__Instructions for the task__
Copy the stretch of data from the line containing "Open the media" through the line containing "point(309,53)", word for word.

┄┄┄┄┄┄

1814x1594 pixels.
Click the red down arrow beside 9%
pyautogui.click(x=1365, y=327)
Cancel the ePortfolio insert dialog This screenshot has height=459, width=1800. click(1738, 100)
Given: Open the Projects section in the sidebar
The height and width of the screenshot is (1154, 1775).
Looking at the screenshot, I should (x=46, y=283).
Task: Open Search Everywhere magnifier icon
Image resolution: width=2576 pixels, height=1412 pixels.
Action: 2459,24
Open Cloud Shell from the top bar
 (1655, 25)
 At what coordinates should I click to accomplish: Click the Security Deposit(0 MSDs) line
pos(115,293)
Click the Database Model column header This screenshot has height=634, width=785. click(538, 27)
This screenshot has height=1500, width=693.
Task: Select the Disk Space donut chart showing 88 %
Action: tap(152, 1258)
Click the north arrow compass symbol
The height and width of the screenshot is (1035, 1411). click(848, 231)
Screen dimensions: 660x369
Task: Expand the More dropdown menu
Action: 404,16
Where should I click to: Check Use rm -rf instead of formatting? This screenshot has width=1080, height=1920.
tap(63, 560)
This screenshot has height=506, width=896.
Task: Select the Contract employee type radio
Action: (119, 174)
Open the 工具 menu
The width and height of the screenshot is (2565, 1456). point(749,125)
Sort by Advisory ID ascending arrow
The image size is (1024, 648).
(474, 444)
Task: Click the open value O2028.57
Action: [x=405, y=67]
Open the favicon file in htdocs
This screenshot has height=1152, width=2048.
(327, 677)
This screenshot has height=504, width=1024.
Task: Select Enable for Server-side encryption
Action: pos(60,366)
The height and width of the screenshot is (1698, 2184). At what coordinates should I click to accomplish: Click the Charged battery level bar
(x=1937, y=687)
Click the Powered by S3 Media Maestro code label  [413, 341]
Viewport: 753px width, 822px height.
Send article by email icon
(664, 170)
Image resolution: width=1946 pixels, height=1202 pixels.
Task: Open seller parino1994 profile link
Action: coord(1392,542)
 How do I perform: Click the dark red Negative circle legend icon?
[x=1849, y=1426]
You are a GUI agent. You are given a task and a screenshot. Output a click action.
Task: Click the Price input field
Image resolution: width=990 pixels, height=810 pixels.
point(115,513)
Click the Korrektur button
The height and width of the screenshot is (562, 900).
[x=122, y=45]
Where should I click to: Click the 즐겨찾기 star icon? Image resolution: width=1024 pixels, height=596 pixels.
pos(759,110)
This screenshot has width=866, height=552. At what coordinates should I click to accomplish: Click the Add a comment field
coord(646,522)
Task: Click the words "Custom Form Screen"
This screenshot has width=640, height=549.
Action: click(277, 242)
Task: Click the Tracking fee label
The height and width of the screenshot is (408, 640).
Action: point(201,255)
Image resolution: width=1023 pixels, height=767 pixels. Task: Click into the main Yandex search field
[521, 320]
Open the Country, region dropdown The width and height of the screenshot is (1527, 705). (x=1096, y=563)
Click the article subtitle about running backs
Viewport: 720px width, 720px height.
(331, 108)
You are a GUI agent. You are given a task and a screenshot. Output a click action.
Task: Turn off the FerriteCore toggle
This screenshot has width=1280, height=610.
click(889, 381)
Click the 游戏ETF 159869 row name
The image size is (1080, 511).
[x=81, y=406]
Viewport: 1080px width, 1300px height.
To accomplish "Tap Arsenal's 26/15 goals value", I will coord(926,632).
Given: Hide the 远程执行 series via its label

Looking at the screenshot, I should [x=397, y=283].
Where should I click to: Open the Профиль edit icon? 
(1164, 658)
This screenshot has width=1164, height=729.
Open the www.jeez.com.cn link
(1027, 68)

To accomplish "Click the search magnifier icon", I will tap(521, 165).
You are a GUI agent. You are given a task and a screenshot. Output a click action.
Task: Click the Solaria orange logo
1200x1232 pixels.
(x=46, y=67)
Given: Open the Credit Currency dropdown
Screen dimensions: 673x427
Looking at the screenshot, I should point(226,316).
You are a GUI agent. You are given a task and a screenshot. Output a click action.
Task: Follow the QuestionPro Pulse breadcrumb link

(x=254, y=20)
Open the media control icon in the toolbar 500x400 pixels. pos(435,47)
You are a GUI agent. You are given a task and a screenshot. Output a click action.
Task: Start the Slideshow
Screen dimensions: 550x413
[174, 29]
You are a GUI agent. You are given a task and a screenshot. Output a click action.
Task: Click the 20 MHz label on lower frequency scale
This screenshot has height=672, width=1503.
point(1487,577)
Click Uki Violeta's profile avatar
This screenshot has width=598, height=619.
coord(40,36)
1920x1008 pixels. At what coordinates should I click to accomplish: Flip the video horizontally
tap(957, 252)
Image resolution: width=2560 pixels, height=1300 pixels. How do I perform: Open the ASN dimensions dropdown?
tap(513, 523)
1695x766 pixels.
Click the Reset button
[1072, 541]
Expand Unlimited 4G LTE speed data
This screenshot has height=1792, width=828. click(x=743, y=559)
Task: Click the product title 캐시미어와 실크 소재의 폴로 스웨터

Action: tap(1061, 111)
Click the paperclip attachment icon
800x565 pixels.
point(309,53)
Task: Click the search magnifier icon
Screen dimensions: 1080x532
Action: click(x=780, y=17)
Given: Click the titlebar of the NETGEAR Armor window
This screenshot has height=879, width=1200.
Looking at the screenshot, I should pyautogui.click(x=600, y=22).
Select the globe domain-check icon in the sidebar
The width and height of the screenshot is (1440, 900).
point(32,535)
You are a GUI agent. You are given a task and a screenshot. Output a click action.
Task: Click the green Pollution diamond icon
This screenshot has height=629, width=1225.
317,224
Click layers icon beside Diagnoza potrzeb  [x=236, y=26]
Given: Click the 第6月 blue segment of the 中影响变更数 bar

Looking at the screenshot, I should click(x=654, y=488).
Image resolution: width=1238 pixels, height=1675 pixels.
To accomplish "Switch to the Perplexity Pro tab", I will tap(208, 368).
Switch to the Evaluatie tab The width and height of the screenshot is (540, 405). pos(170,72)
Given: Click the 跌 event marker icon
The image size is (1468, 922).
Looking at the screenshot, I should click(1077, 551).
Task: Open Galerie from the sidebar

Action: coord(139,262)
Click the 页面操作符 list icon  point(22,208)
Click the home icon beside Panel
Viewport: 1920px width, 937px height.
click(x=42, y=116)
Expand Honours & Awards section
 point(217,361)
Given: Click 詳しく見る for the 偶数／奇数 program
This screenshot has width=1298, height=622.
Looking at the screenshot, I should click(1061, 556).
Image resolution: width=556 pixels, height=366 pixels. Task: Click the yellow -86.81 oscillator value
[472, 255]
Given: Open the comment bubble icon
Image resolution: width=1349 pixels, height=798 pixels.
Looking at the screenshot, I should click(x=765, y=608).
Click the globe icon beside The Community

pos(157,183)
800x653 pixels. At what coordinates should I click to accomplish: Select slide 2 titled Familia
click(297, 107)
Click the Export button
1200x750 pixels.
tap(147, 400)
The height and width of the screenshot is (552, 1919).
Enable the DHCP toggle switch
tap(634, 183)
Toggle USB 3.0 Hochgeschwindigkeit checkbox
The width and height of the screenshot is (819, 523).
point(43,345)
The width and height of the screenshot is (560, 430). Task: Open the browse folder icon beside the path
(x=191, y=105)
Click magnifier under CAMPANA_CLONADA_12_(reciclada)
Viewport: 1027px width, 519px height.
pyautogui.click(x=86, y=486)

┄┄┄┄┄┄

__Complete output__
Open the media control icon in the toolbar 500x400 pixels. pos(435,47)
You are a GUI agent. You are given a task and a screenshot. Output a click action.
Task: Start the Slideshow
Screen dimensions: 550x413
[174, 29]
You are a GUI agent. You are given a task and a screenshot. Output a click action.
Task: Click the 20 MHz label on lower frequency scale
This screenshot has height=672, width=1503.
point(1487,577)
Click Uki Violeta's profile avatar
This screenshot has width=598, height=619.
coord(40,36)
1920x1008 pixels. At what coordinates should I click to accomplish: Flip the video horizontally
tap(957, 252)
Image resolution: width=2560 pixels, height=1300 pixels. How do I perform: Open the ASN dimensions dropdown?
tap(513, 523)
1695x766 pixels.
Click the Reset button
[1072, 541]
Expand Unlimited 4G LTE speed data
This screenshot has height=1792, width=828. click(x=743, y=559)
Task: Click the product title 캐시미어와 실크 소재의 폴로 스웨터

Action: tap(1061, 111)
Click the paperclip attachment icon
800x565 pixels.
point(309,53)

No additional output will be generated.